Isaiah doesn't know why he and his two friends were targeted. He remembers how a Sunday school teacher once asked his class how many students did not expect to survive to age 21 and most of the boys raised their hands. His father, Rev. E. Winford Bell, is trying to change that.

Bell is pastor of the Mt. Olive 2nd Missionary Baptist Church in Los Angeles and founder of the anti-violence advocacy group Silver Lining of Hope. The nonprofit's motto is "behind every black cloud of crime, there is a silver lining of hope."

Here & Now's Jeremy Hobson speaks with Bell, as well as Nicole Santa Cruz, who profiled the three friends in a recent article.
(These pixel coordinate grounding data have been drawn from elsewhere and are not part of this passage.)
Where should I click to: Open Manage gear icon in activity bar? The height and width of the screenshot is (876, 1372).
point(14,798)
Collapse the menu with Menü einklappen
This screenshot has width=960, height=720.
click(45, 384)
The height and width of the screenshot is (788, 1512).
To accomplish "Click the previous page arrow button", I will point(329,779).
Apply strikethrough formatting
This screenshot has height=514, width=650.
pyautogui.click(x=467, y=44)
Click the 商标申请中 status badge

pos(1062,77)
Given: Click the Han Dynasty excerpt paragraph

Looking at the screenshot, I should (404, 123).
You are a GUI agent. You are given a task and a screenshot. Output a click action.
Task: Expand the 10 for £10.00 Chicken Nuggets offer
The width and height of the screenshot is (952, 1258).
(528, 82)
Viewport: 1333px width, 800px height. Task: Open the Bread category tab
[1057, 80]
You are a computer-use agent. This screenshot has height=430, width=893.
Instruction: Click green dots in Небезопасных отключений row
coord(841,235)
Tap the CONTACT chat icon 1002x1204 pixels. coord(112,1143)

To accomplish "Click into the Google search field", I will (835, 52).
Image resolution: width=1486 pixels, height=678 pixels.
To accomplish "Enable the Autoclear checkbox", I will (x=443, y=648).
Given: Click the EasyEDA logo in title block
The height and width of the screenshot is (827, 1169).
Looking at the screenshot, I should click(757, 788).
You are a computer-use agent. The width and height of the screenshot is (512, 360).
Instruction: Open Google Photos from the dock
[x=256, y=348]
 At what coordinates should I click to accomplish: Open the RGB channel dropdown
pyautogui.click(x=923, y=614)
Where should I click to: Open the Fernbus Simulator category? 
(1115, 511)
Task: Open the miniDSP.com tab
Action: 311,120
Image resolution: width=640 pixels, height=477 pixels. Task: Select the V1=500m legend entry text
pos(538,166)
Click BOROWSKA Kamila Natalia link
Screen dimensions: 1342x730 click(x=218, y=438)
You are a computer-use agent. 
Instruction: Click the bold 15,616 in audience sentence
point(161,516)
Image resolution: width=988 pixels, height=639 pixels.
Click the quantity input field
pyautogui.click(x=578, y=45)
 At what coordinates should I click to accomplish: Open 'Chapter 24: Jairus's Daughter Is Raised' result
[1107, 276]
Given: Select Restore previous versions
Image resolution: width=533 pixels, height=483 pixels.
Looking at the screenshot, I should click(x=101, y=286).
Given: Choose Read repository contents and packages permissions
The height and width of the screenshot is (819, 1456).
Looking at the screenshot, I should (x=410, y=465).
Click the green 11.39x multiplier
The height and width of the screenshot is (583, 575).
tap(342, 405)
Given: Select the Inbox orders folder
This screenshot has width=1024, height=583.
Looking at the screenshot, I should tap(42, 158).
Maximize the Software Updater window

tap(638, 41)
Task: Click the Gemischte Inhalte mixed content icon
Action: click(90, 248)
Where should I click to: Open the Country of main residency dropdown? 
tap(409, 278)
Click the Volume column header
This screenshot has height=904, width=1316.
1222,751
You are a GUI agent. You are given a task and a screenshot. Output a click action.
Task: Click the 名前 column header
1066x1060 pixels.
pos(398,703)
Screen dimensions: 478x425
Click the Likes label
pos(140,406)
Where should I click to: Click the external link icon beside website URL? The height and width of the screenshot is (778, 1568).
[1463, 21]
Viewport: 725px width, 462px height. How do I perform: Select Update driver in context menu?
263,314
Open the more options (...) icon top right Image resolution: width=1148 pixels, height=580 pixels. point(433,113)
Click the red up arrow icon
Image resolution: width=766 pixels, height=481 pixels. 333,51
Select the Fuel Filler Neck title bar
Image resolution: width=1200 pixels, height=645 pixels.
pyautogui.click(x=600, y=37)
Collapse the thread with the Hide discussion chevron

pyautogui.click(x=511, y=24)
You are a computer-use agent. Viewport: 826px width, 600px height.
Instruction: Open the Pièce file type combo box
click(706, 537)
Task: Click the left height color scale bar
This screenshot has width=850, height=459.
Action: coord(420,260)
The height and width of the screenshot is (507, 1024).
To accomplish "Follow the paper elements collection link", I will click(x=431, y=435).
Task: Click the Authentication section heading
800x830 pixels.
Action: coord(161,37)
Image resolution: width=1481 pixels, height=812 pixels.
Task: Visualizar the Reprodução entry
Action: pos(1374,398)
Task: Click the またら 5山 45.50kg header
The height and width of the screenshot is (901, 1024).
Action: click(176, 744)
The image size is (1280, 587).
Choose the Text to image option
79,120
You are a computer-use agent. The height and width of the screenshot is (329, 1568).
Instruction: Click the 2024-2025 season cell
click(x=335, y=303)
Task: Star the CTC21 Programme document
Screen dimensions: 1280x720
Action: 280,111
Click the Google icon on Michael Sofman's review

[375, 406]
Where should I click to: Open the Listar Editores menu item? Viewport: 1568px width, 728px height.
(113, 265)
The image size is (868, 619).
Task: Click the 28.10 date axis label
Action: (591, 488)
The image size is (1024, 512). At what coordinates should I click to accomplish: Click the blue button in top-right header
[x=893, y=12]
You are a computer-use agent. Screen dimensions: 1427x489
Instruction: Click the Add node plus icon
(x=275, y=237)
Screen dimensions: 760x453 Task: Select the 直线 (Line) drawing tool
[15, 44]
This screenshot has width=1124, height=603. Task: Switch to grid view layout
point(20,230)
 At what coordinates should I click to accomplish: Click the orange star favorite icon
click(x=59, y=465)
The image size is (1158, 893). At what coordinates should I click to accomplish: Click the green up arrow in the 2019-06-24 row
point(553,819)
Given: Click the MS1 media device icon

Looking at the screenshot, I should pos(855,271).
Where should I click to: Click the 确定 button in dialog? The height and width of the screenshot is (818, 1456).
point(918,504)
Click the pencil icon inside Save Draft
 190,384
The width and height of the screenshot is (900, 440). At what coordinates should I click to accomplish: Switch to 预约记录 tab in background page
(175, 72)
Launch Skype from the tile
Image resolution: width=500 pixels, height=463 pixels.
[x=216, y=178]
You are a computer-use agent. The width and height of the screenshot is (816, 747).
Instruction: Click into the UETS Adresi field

She's a writer for The Homicide Report, an interactive map, database and blog of the Los Angeles Times, which seeks to tell "a story for every victim."

Interview Highlights

Nicole Santa Cruz on why she wrote this story

“I’ve been writing The Homicide Report for almost two years and I meet with a lot of victims’ families. I kept on coming across people who had lost multiple friends or family members to homicide. Even though homicide is not a common occurrence, there are communities where it feels common, where you meet multiple people who have been impacted this violence. Even though the homicide rate is at its lowest level in decades, there’s still this kind of trauma left behind and people who think about the people that they’ve lost every day.”

Rev. E. Winford Bell on the mission of Silver Lining of Hope

“We have a problem in our community that the church needed to address as a collaborative. There are a lot of churches that are addressing this problem as individuals but Silver Lining of Hope is a collaborative of churches — more than 150 churches and pastors are already involved in Los Angeles alone. We attempt to reach out to Crips and to Bloods, to men and women, boys and girls, who are at risk and we’re discovering it is having a wonderful impact.”

Bell on the mentality of young people in South Los Angeles

“I was asked to speak at the 96th Street School in Watts, California, where I pastor and I was speaking to a group of kids between the ages of 10 and 11. They asked a lot of questions of me because it was career day. It was so encouraging to hear them speak of a future for themselves. ... Without a good mother or father that’s sitting there consistently massaging their mind and their heart they miss a lot. The streets can get them. When the streets start showing them all the ugliness, then they come to their own conclusion — ‘my friend is dead, my friend who was sitting next to me is dead, my other friend across the neighborhood is dead. So that means I’m going to be dying before I hit 21.’ Many kids are on that level.”


This segment aired on December 10, 2014.